READING TEXT:
● ● ● ●
In 2020, 3 speakers will go on stage to deliver a TED talk and vie to win a $5,000,000 prize.

There’s a catch however. The speakers won’t be human. Instead, the X-Prize hopefuls will have to share a unique similarity; they will have to be AI.

"Good morning, Dave."

“Good morning, Dave.”

The finalists will all have taken part in a newly announced X-Prize for advanced cognitive computing. The competition is the brainchild of founder Peter Diamandis, founder of the X-Prize Foundation,  and was revealed at a recent TED talk. Diamandis, and IBM’s David Kenny, the head of IBM’s Watson, took to the stage to make the announcement.

The goal of the X-Prize competition is simple and somewhat broad in its remit to “demonstrate how humans can collaborate with powerful cognitive technologies to tackle some of the world’s grand challenges.”

The prize for the challenge comes from IBM, TED and the X Prize Foundation, who want to stimulate research on AI “to tackle some of the world’s grand challenges.” The winner in 2020 will be the individual or team that manages to construct an Artificial Intelligence that the judging panel thinks will “tackle some of the world’s grand challenges,” successfully. But what the challenge that AI can solve, Diamandis says, is entirely up to the developers themselves.
● ● ● ●
TASK LIST:
a – According to the AI X-Prize article, why are IBM, TED and the X Prize Foundation putting up the prize? Answer in one to three sentences.
b – Answer these questions from the AI X-Prize article:
(i) How many speakers will go on stage in 2020?
(ii) What position does David Kenny hold?
(iii) Where was the competition revealed?
The material that follows has no connection to the AI X-Prize article.

Collected data
● ● ● ●
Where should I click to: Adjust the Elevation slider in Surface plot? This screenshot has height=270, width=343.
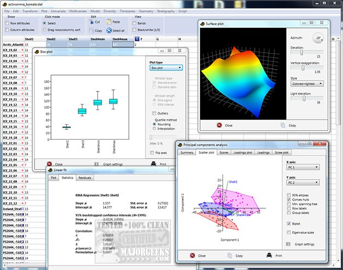click(x=301, y=52)
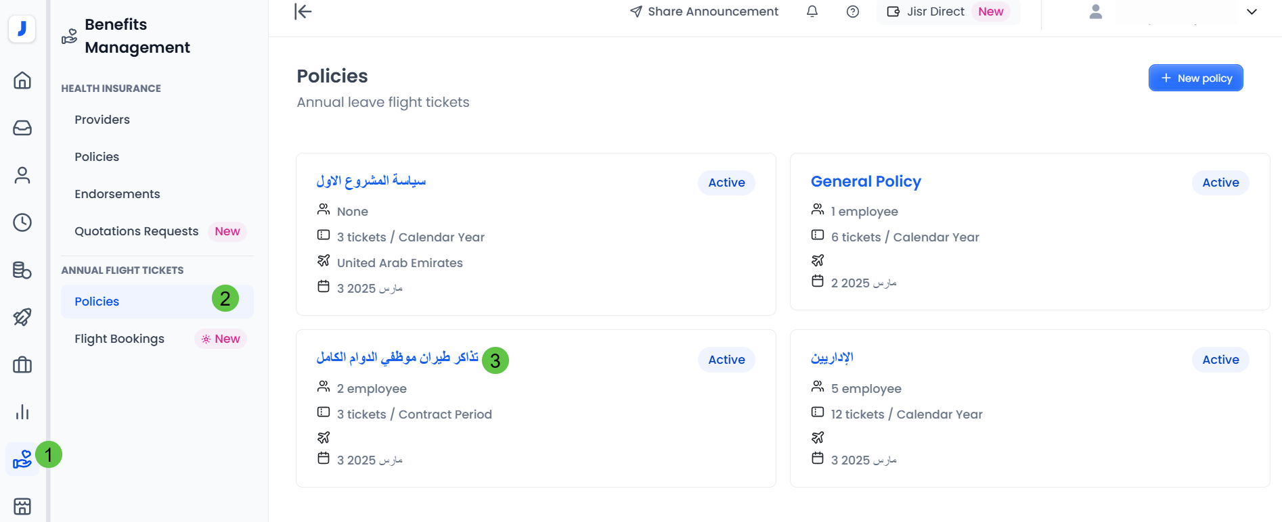View reports using the bar chart icon
Viewport: 1282px width, 522px height.
[x=22, y=411]
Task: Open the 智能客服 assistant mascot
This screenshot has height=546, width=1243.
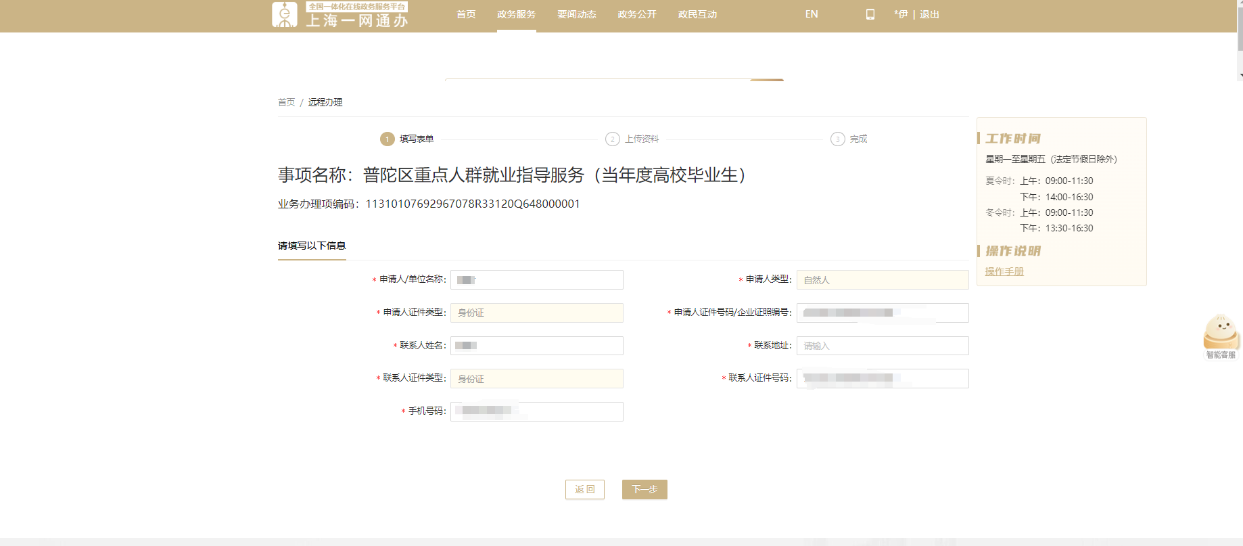Action: pos(1220,333)
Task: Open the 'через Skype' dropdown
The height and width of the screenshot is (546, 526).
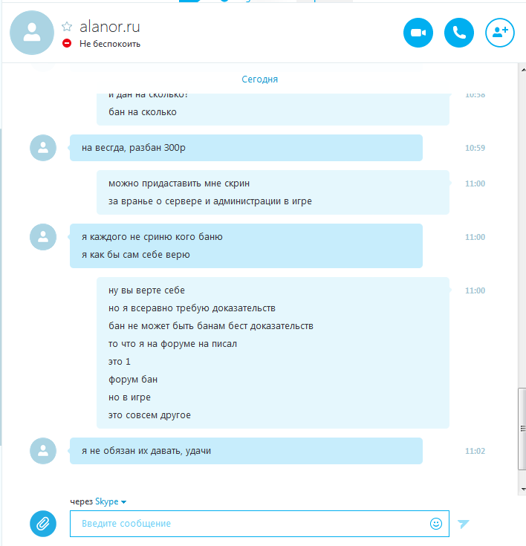Action: [111, 501]
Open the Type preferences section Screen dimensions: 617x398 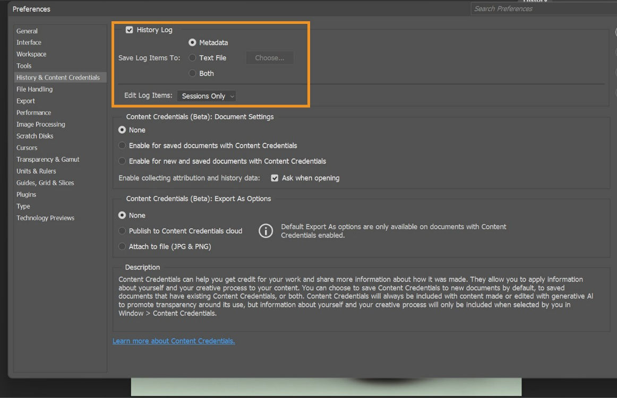click(23, 206)
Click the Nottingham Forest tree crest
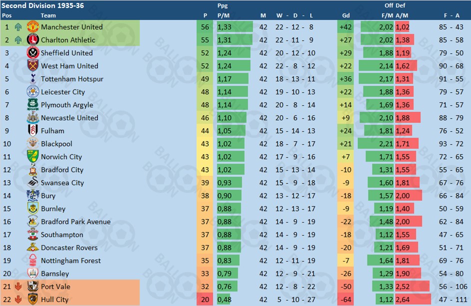 point(33,260)
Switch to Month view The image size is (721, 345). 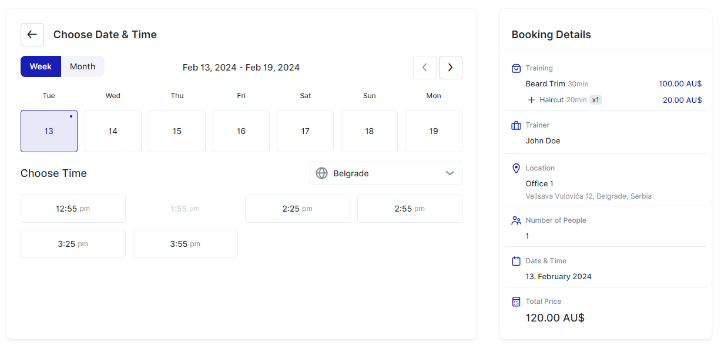82,66
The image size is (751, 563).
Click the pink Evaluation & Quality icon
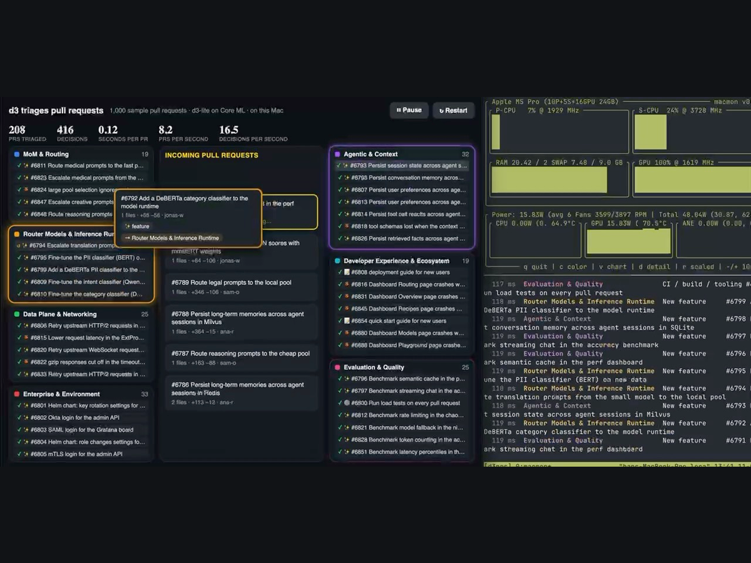coord(337,367)
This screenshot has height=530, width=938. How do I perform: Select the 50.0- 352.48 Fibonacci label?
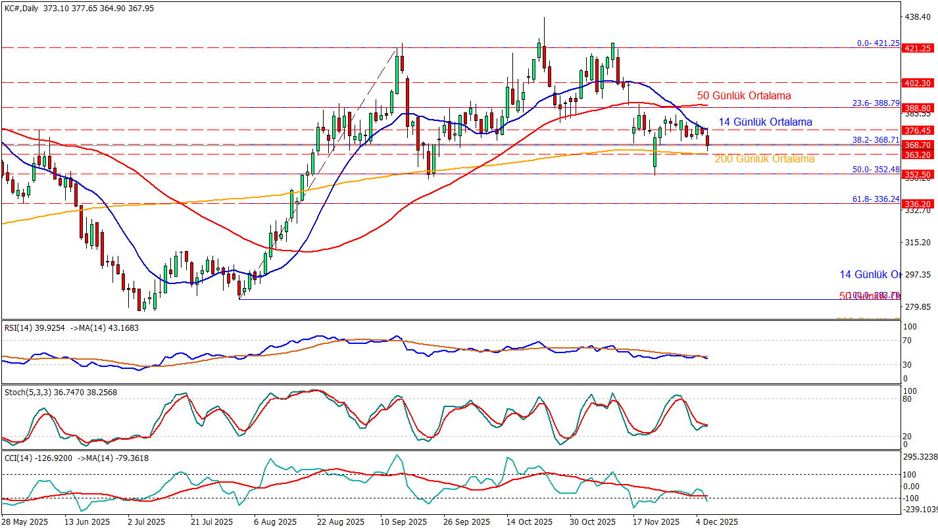pos(876,170)
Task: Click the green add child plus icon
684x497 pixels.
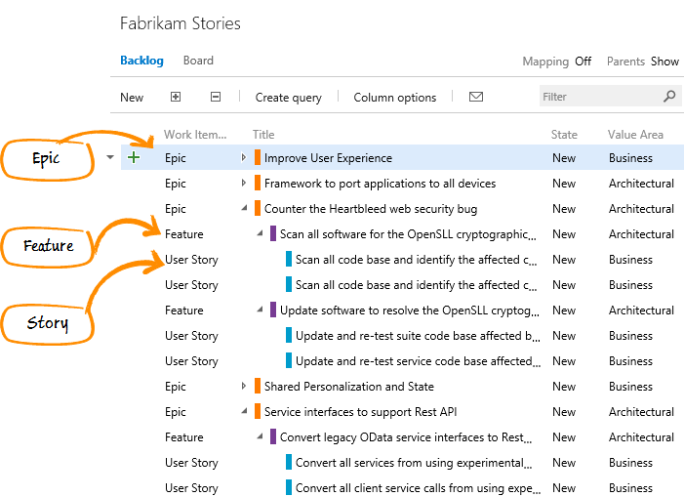Action: (134, 157)
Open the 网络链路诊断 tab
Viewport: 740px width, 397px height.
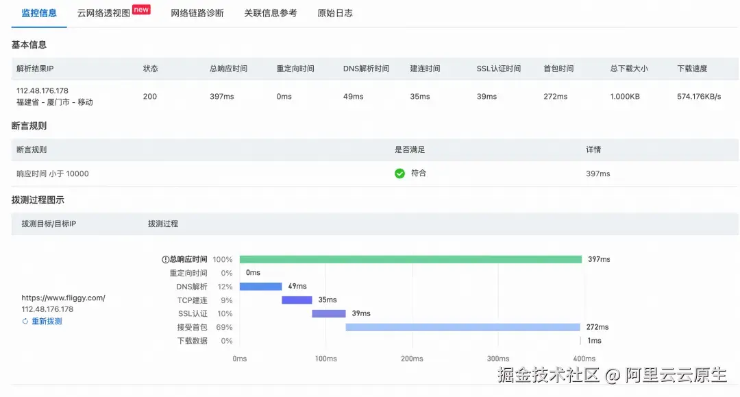(197, 12)
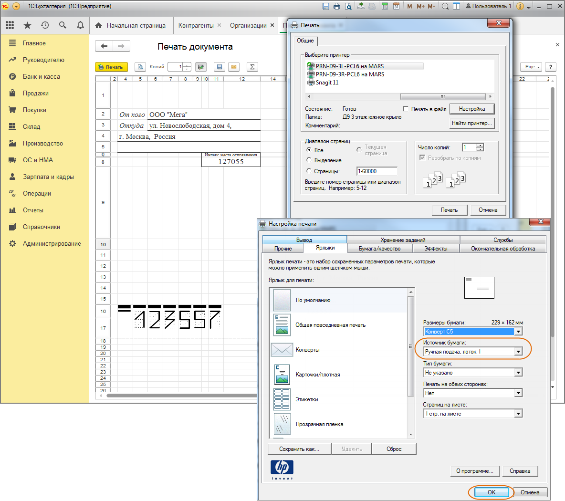Open the Продажи section in sidebar
The height and width of the screenshot is (501, 565).
[x=36, y=93]
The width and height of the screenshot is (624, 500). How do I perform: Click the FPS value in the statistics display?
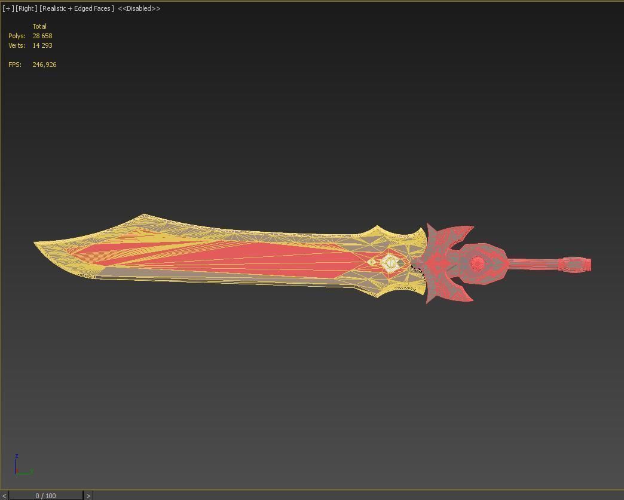[x=44, y=65]
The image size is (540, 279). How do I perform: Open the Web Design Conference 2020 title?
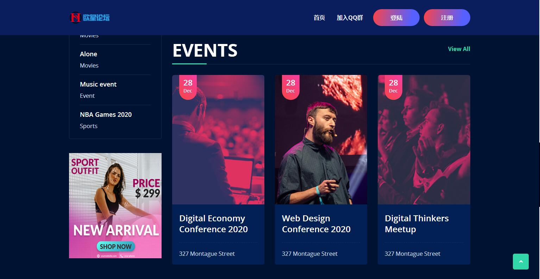coord(316,224)
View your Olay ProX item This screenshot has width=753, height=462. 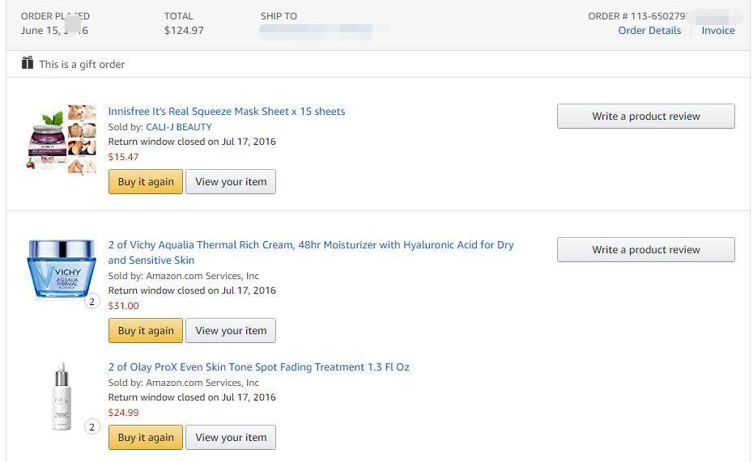[x=231, y=438]
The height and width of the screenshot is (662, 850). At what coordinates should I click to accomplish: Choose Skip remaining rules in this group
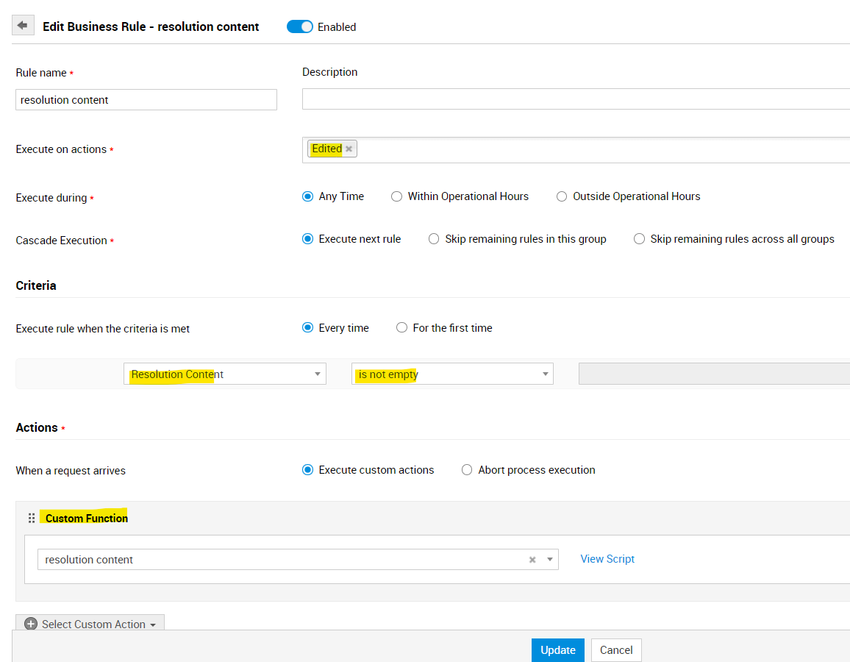point(434,239)
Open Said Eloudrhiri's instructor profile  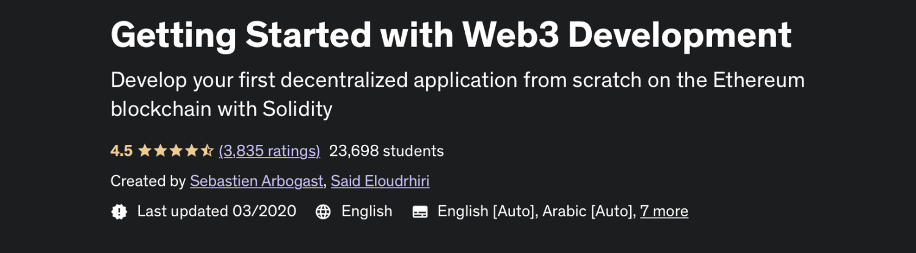[380, 181]

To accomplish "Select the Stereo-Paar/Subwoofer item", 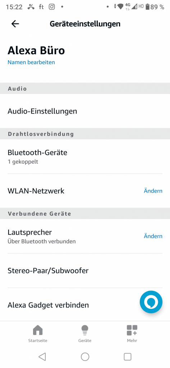I will click(x=85, y=271).
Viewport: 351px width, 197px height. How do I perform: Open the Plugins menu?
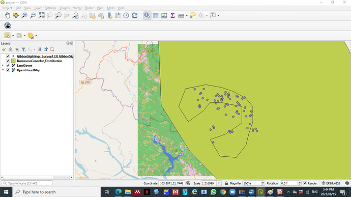(65, 8)
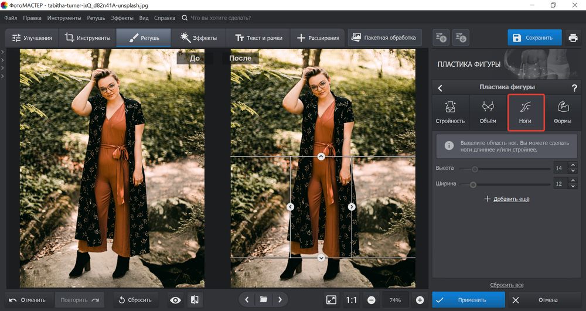
Task: Open the file folder icon
Action: 264,300
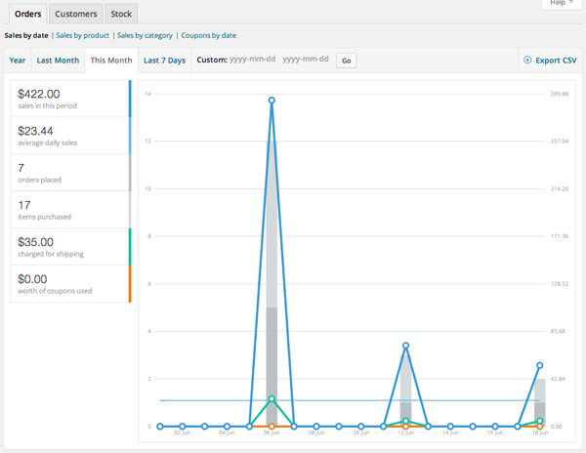Open the Coupons by date report

click(x=208, y=35)
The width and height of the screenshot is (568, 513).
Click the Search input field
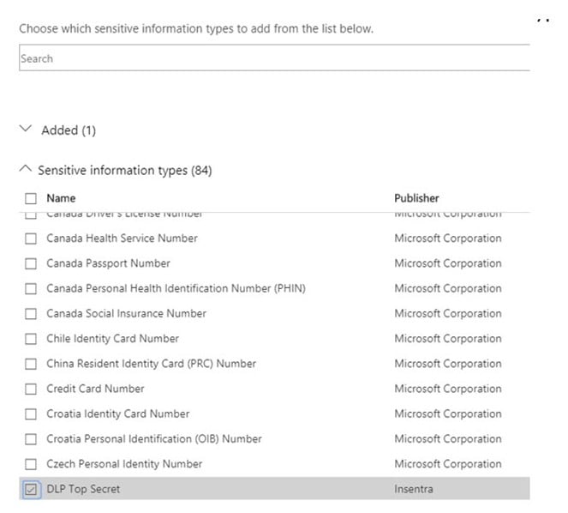274,58
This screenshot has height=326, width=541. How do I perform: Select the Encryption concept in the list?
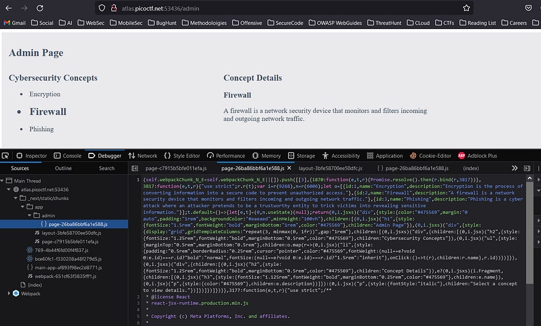click(x=45, y=94)
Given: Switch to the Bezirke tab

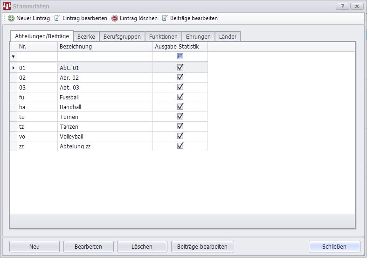Looking at the screenshot, I should (86, 36).
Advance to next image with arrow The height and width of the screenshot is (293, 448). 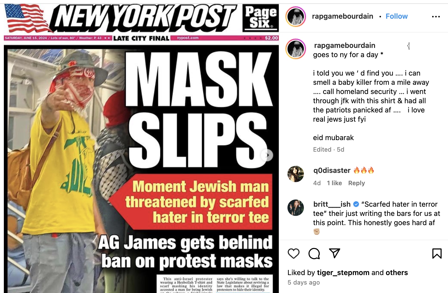267,155

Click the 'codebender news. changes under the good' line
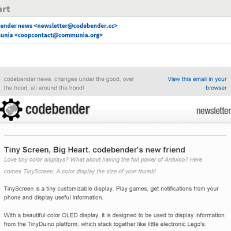[x=69, y=79]
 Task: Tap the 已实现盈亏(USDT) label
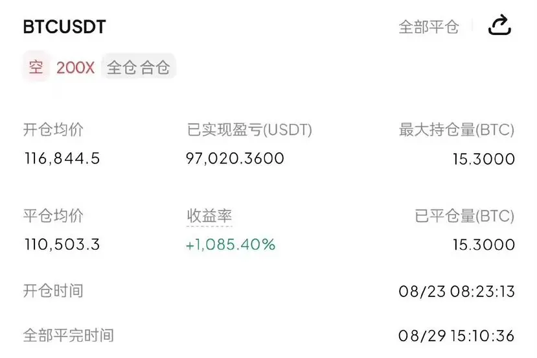[x=249, y=130]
● ● ● ●
EXERCISE RESPONSES:
a – They want to stimulate research on AI "to tackle some of the world's grand challenges."

b –
(i) Three speakers.
(ii) He is the head of IBM's Watson.
(iii) At a recent TED talk.